Pipeline for image generation

Image generation today involves using a pipeline consisting of three parts: 1) generation using ruDALL-E, 2) ranking the results with ruCLIP, and 3) improving the quality and resolution of the images using SuperResolution.

During generation and ranking, it’s possible to play with the parameters that affect the quantity of examples generated, their selection, and their level of abstraction.

Pipeline for generating images from text:

Pipeline
Pipeline

In Colab one can run the inference model ruDALL-E XL using the whole pipeline (image generation, automatic ranking, and enlargement). Let’s review it via the example with the deer from earlier.

Step 1.  Set up and import libraries

git clone https://github.com/sberbank-ai/ru-dalle
pip install -r ru-dalle/requirements.txt > /dev/null

from rudalle import get_rudalle_model, get_tokenizer, get_vae, 
get_realesrgan, get_ruclip

from rudalle.pipelines import generate_images, show, super_resolution, 
cherry_pick_by_clip

device = 'cuda' 

Step 2.   Generate images based on the textual input. 

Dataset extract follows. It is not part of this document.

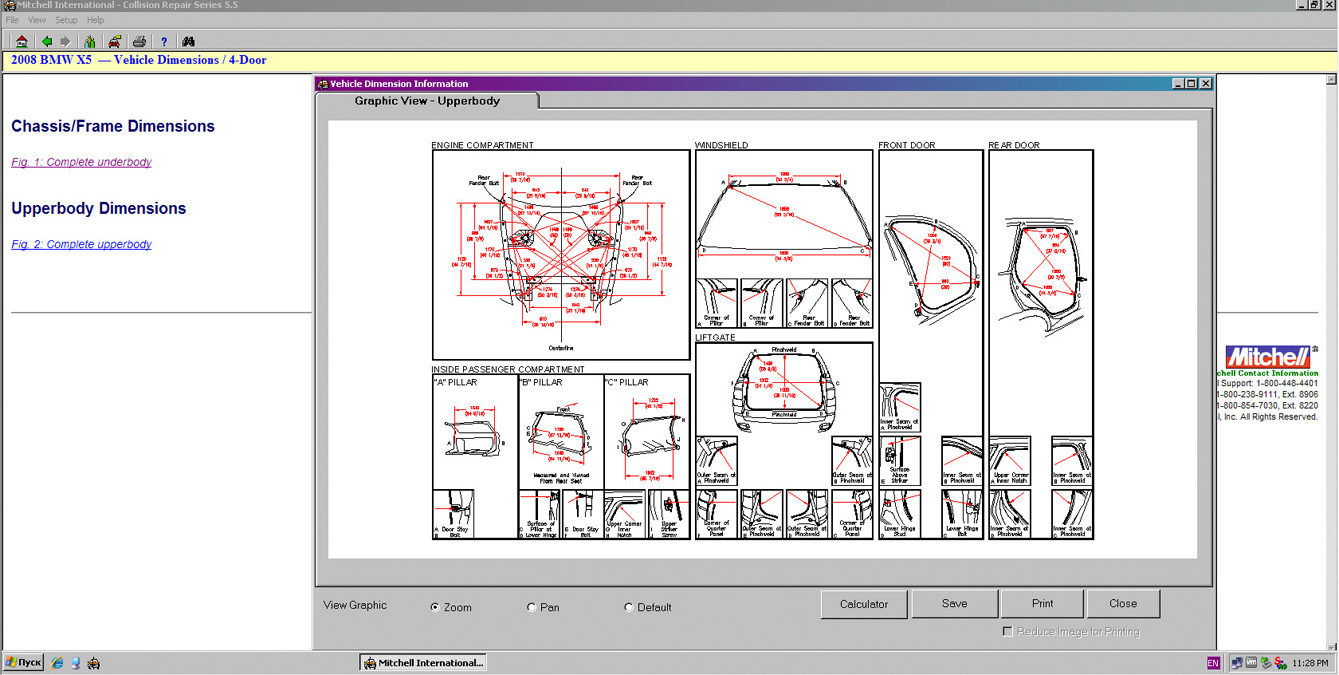Select the Zoom radio button
1339x675 pixels.
point(435,607)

text = 'озеро в горах, а рядом красивый олень пьет воду'
tokenizer = get_tokenizer()
dalle = get_rudalle_model('Malevich', pretrained=True, fp16=True, device=device) 
vae = get_vae().to(device)

pil_images, _ = generate_images(text, tokenizer, dalle, vae, top_k=1024, top_p=0.99, images_num=24)
show(pil_images, 24)

The result looks like this:

Generation of images from text
Generation of images from text

Step 3.  Automatic ranking of images and selection of the best

ruclip, ruclip_processor = get_ruclip('ruclip-vit-base-patch32-v5')
ruclip = ruclip.to(device)

top_images, _ = cherry_pick_by_clip(pil_images, text, ruclip,
ruclip_processor, device=device, count=24)
show(top_images, 6)
The outcome after using ruCLIP (top6)
The outcome after using ruCLIP (top6)

It’s worth noticing that one deer looks fairly slug-like. During generation, one can tweak hyperparameters that control how well the output matches your domain. After experimenting a bit, we learned that the parameters top_p and top_k control the level of abstraction in the image. We generally recommend assigning their values this way:

  • top_k=2048, top_p=0.995

  • top_k=1536, top_p=0.99

  • top_k=1024, top_p=0.99

Step 4.  Apply Super Resolution

realesrgan = get_realesrgan('x4', device=device)

sr_images = super_resolution(top_images, realesrgan) 
show(sr_images, 6)
Output after applying Super Resolution
Output after applying Super Resolution

The model catalog DataHub (ML Space Christofari) can also be used to initialize the pipeline for ruDALL-E XXL or XL.

The future for multimodal models

Multimodal research is becoming more and more popular for the wide variety of tasks. Taking center stage are CV + NLP (the first such model for Russian, called ruCLIP, we presented here). Just behind them are NLP + programming code. And then there are models being trained on many source media simultaneously, for example, AudioCLIP. Of particular interest is the Foundation Model, which was recently announced by researchers at Stanford University.

Along this line, the AI Journey conference was holding the Fusion Brain Challenge competition as we speak. In it a unified model has to solve the following four tasks:

  • С2С — translation from Java to Python; 

  • HTR — recognition of handwriting found in photographs;

  • Zero-shot Object Detection — detection of objects described in natural language in images; 

  • VQA — answers to questions about images. 

According to the competition’s rules, the neural network should dedicate at least 25% of its parameters to general weights!  Weights shared among tasks makes models more economical compared to their monomodal analogs. The organizers also provided a baseline solution, which can be found officially on GitHub, and the teams provided very good concepts of the Fusion Brain. Despite the fact that the competition has been completed, the organizers promise to develop this idea and launch a new competition for a longer period.

While specialists are pumping their skills, and while companies will cultivate their calculating prowess for training private models, we remain dedicated to open source and the community at large. We’d be happy to see your prototypes, unexpected finds, tests, and suggestions for model improvement!